**Work instruction**
Please copy out each line of the entries in which "computer" appears.

**Data extracted from a collection**
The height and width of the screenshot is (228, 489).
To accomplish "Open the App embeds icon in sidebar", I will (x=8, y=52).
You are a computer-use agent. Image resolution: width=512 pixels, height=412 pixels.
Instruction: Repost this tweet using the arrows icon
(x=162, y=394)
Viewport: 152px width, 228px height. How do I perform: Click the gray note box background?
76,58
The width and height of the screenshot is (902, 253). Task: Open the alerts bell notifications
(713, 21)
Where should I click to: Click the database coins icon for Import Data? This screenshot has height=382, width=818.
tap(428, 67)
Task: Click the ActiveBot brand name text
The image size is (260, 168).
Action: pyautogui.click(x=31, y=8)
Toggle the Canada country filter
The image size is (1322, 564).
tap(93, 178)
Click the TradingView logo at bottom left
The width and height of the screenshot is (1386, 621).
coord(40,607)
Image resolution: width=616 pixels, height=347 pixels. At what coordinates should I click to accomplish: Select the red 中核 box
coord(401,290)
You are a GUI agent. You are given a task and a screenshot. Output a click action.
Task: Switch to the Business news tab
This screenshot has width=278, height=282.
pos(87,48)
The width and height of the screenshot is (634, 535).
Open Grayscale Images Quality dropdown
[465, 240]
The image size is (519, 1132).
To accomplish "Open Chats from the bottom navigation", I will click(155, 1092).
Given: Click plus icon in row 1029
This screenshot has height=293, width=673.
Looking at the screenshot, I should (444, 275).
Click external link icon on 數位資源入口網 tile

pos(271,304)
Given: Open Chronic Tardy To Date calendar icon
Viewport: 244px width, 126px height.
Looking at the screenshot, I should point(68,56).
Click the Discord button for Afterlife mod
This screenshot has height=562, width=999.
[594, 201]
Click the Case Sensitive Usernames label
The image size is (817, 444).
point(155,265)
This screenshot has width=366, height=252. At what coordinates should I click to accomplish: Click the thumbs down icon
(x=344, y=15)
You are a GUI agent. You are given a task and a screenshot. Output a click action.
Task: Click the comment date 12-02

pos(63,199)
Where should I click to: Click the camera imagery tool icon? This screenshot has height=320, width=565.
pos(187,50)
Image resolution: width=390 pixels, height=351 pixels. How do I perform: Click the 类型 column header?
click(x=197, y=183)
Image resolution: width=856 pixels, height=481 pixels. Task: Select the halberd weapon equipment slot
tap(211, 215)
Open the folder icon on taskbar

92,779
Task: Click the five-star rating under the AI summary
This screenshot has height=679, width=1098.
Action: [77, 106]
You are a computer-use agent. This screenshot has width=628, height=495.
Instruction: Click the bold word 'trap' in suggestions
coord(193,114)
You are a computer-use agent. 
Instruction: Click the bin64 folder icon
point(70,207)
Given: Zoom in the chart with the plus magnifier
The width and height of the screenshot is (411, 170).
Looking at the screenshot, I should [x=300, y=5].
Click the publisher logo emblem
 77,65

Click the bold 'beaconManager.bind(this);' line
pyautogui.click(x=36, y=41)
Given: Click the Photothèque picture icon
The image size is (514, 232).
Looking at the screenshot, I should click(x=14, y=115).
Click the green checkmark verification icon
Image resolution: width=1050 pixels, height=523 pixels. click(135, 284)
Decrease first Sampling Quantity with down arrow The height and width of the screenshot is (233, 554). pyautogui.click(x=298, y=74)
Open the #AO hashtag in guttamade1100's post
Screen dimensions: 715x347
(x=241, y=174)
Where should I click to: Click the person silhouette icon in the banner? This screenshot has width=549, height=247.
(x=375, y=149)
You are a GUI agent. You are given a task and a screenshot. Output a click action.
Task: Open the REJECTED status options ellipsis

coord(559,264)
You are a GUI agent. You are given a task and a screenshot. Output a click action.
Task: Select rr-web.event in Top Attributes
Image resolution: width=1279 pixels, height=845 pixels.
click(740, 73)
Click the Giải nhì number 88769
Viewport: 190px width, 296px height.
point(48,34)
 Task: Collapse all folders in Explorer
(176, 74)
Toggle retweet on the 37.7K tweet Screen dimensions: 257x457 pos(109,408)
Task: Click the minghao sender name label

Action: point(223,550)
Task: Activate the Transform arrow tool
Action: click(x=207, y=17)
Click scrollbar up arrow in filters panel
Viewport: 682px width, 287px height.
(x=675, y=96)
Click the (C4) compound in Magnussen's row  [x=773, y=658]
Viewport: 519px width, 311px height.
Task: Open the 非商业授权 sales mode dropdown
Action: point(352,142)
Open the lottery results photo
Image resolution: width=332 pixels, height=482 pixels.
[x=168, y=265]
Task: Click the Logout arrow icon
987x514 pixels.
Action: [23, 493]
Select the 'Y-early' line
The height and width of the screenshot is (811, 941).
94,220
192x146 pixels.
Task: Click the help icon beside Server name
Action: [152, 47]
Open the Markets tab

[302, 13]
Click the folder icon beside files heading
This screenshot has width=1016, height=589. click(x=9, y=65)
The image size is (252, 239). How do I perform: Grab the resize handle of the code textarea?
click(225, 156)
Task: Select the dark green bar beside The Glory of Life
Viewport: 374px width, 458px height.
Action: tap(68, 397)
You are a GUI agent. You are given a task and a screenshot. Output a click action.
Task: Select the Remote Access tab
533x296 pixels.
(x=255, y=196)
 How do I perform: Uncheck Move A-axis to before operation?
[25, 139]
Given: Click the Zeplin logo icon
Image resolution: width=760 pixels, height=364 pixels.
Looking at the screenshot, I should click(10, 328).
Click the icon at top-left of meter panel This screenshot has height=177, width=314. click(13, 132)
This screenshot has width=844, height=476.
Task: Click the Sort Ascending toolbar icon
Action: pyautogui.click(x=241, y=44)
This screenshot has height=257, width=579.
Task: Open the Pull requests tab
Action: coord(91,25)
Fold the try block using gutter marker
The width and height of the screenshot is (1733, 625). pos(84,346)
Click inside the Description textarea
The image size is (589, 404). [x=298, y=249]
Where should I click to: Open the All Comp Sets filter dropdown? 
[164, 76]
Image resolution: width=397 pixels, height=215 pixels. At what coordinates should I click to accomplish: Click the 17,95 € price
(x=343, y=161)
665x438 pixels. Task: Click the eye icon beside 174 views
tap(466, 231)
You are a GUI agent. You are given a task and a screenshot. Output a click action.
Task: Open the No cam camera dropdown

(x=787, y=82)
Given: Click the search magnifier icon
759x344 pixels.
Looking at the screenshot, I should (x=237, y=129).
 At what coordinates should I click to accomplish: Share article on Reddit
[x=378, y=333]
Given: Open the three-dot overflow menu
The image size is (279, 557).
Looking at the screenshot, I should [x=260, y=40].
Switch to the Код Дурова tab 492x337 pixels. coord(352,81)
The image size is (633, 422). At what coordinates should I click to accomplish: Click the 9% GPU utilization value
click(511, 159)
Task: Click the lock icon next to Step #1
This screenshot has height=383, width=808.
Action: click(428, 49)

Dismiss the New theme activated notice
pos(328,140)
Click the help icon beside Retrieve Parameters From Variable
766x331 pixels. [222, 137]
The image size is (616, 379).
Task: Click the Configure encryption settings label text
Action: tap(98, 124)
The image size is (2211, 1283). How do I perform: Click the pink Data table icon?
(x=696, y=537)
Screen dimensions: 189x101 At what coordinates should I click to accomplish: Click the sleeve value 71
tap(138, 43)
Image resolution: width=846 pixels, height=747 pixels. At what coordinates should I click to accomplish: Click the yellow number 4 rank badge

**Answer area**
You are a computer-use agent. Image resolution: width=512 pixels, height=412 pixels.
You are a computer-use agent. This screenshot has width=628, height=495.
You are a computer-use agent. 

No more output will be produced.